Ils devront auparavant faire l’objet d’une tentative
d’accord amiable. Annexe 1 : charte des médiateurs
Annexe 2 : formules « voies et délais de recours » pour la MPO
Annexe 3 : liste des décisions administratives individuelles défavorables entrant dans le champ de la MPO Annexe 4 : grille tarifaire
ECLAIRAGE PUBLIC
Monsieur le Maire explique aux membres du Conseil municipal que 62 lampadaires sont à changer en led 3 ont déjà été changés.

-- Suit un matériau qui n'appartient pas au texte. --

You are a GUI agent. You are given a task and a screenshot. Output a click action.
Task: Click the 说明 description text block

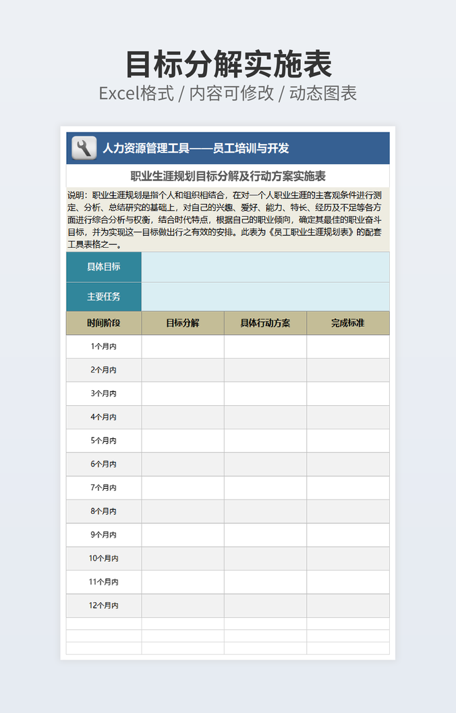(x=228, y=219)

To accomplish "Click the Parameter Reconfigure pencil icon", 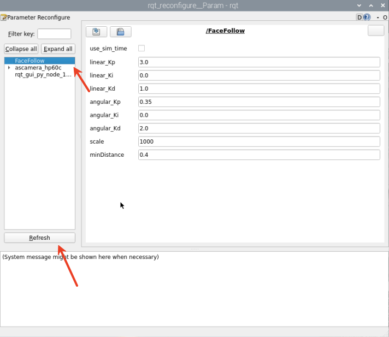I will (3, 17).
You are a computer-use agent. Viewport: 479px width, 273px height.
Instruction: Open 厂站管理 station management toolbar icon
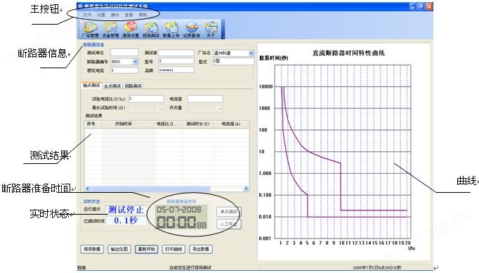click(x=90, y=30)
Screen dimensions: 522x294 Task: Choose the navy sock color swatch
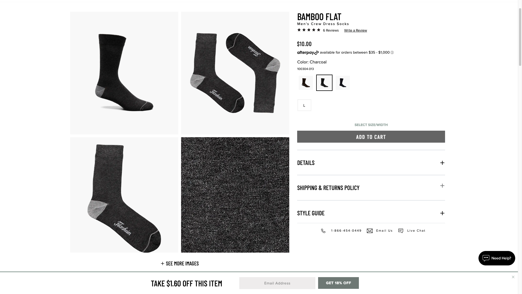(x=343, y=83)

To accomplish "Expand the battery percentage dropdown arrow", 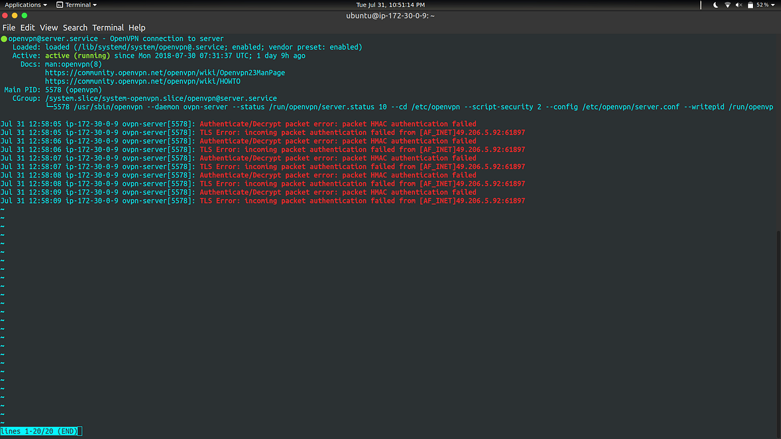I will pos(773,5).
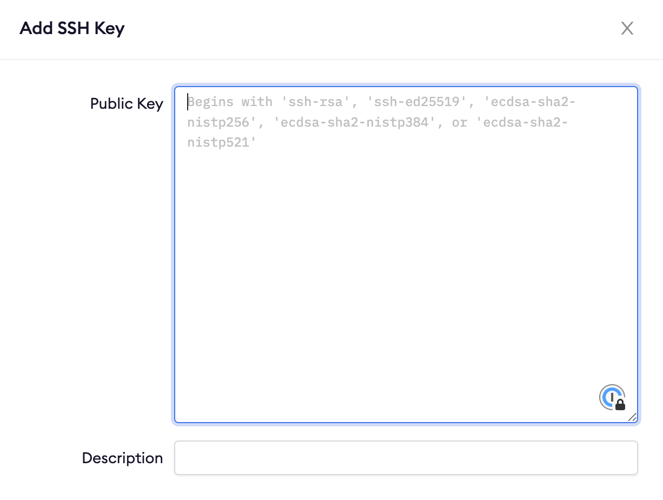
Task: Click the dialog header area
Action: tap(332, 28)
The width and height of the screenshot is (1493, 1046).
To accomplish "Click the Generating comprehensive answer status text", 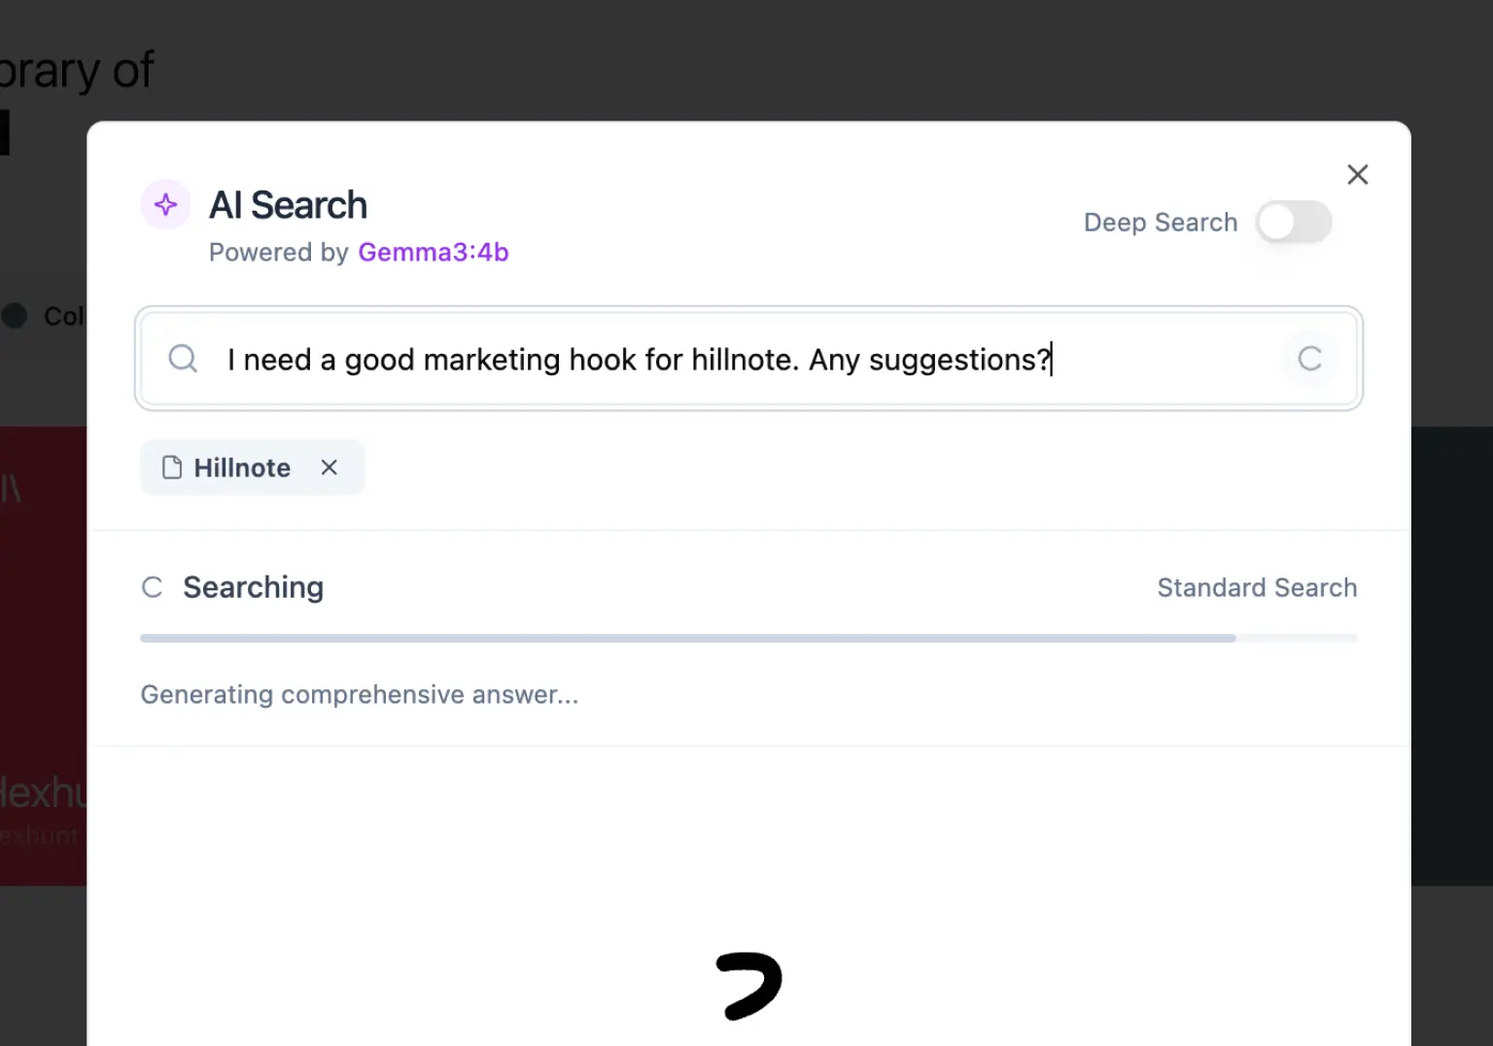I will point(359,695).
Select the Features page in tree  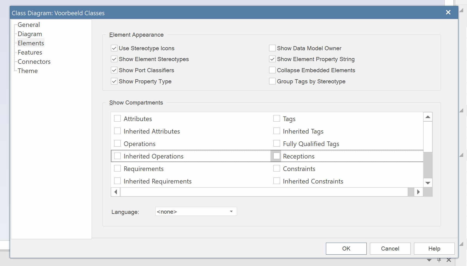pos(30,52)
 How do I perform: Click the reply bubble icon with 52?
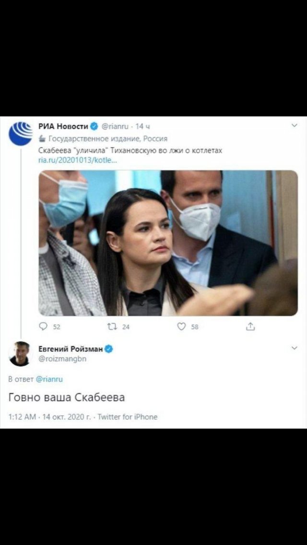click(x=43, y=326)
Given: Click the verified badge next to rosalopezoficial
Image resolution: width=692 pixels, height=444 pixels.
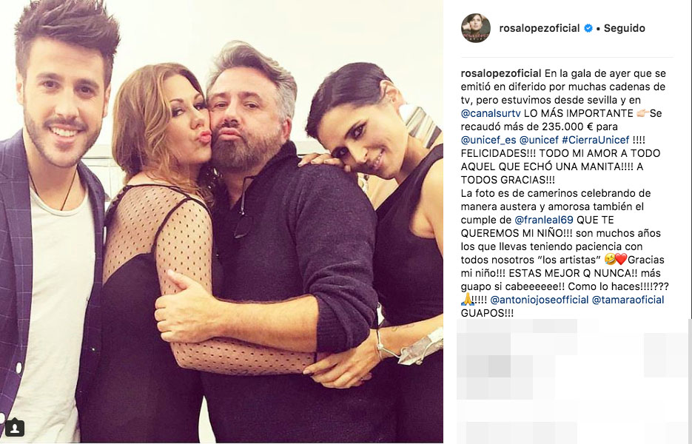Looking at the screenshot, I should pyautogui.click(x=588, y=28).
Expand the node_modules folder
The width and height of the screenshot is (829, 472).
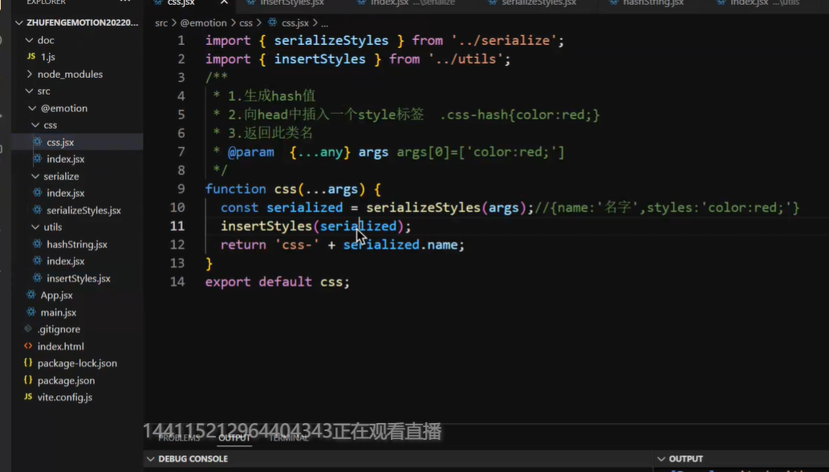[29, 74]
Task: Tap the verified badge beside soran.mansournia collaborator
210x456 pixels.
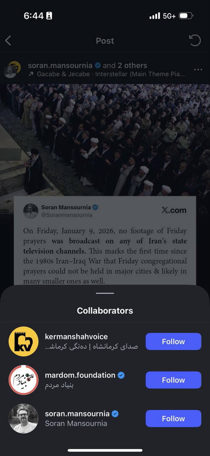Action: point(115,413)

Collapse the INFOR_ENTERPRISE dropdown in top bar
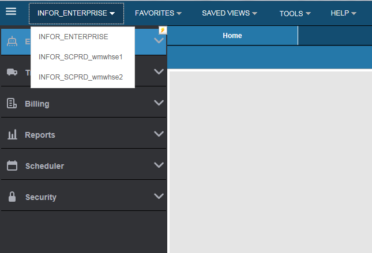click(76, 13)
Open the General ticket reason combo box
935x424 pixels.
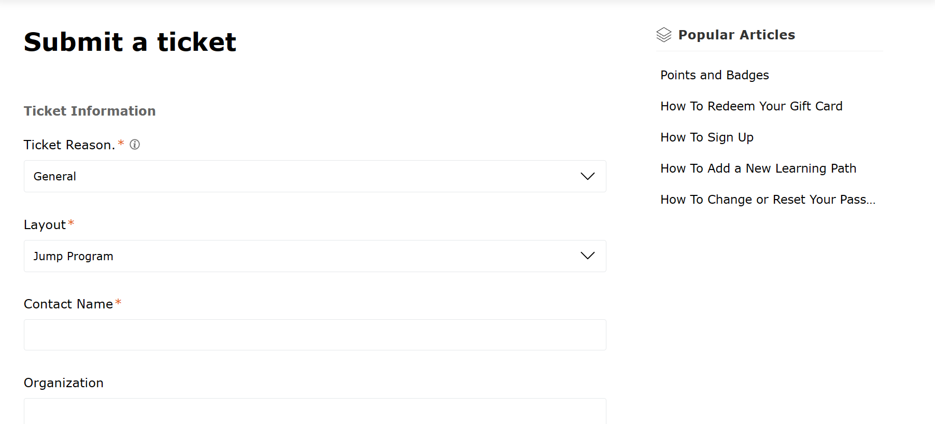click(x=315, y=176)
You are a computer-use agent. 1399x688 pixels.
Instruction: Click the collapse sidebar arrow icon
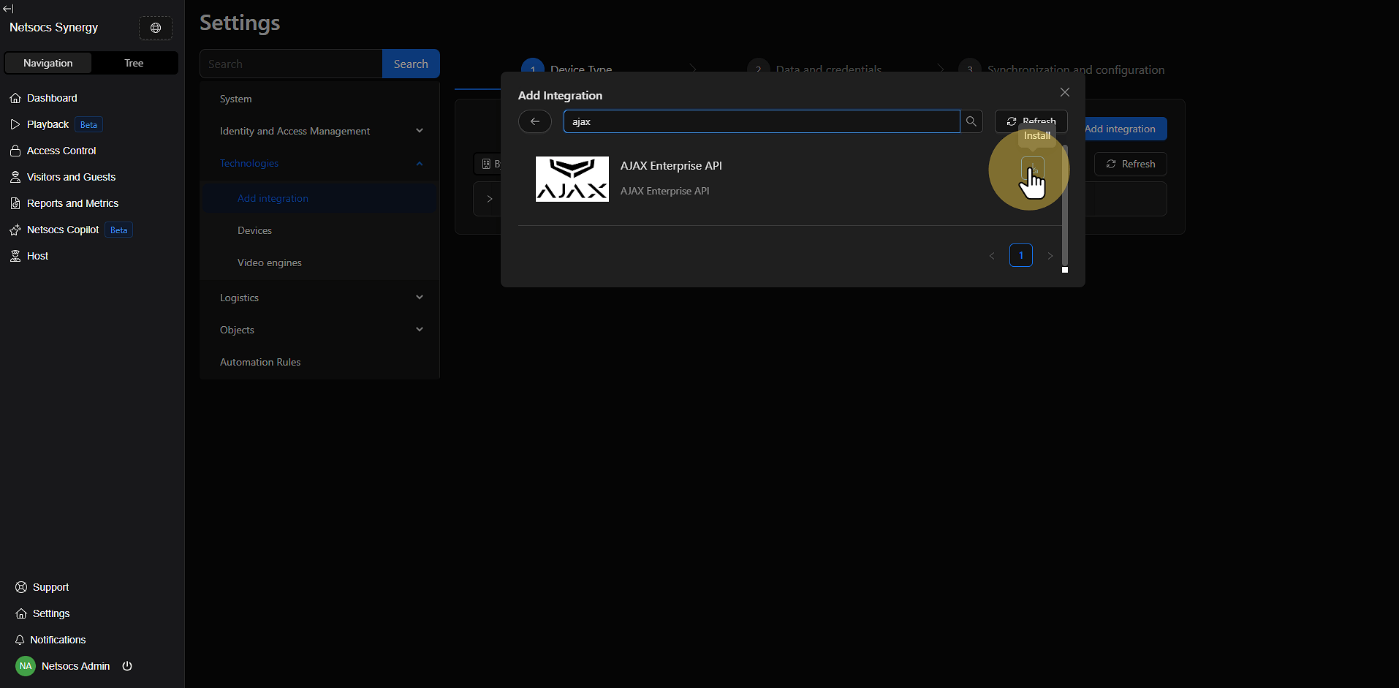[x=8, y=9]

Le montant des travaux s’élève à 41 433.83 € HT. Le SIE prendrait à sa charge 40 % soit 16 973.20 €, le fonds vert 20 %, resterait à charge pour la commune 12 800 €. Toutes les écritures se feront par le biais du SDEEG. Si les travaux sont répartis sur 2 ans il resterait à charge pour la commune 6 400 € cependant le fonds vert ne sera peut-être pas garanti pour 2025
Après en délibéré, les Conseillers municipaux décident à l’unanimité de programmer ces travaux pour 2024. Ils décident également d’inscrire ces travaux au FDAEC afin d’obtenir la subvention 2024 d’environ 10 000 € mais qui peut être révisé à la baisse par le Conseil départemental
VITESSE A LA GRANGEOTTE
Monsieur FORTAGE a constaté des excès de vitesse à La Grangeotte et demande si les lieux peuvent être sécurisés.
Monsieur le Maire informe qu’un bureau d’études doit intervenir et que la commission voirie sera convoquée pour étudier ce dossier.
INSTALLATION DE MASSIFS SUR LA PLACE
Monsieur ELIES demande s’il peut faire installer des massifs sur la place publique avec l’aide de Monsieur GENISSON. Monsieur le Maire donne son accord mais demande à voir la qualité des bacs.